■ **What is needed**
Among the entries that follow, find every line with the word "Viewport" and list it.

Supplied material START

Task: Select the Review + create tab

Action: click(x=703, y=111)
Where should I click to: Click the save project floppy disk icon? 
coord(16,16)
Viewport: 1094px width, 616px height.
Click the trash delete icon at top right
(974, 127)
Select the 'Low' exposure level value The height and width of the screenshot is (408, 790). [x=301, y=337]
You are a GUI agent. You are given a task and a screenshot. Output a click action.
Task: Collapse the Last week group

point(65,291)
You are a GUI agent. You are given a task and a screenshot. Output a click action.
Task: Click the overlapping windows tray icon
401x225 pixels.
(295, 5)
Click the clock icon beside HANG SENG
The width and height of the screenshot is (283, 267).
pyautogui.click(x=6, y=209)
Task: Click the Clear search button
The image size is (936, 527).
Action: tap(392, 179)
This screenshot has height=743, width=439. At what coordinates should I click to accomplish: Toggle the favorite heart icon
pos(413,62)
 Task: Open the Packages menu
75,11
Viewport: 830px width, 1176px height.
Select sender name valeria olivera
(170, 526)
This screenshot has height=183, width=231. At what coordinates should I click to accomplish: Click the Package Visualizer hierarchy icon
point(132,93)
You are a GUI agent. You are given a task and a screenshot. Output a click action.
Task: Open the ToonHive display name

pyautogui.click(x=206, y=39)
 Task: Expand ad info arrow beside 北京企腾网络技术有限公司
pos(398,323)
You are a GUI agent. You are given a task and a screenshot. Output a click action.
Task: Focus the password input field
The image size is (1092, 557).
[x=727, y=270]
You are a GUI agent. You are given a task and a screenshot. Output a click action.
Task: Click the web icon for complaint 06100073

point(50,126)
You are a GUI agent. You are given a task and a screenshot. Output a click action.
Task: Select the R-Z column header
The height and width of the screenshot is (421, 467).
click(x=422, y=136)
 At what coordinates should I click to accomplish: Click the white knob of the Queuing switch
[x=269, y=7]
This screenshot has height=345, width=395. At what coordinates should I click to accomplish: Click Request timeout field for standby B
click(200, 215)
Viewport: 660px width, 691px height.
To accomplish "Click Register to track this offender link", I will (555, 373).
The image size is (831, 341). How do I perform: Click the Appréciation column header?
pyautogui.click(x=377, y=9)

Supplied material END

■ **Answer to the problem**
Viewport: 1094px width, 616px height.
Viewport: 830px width, 1176px height.
Viewport: 660px width, 691px height.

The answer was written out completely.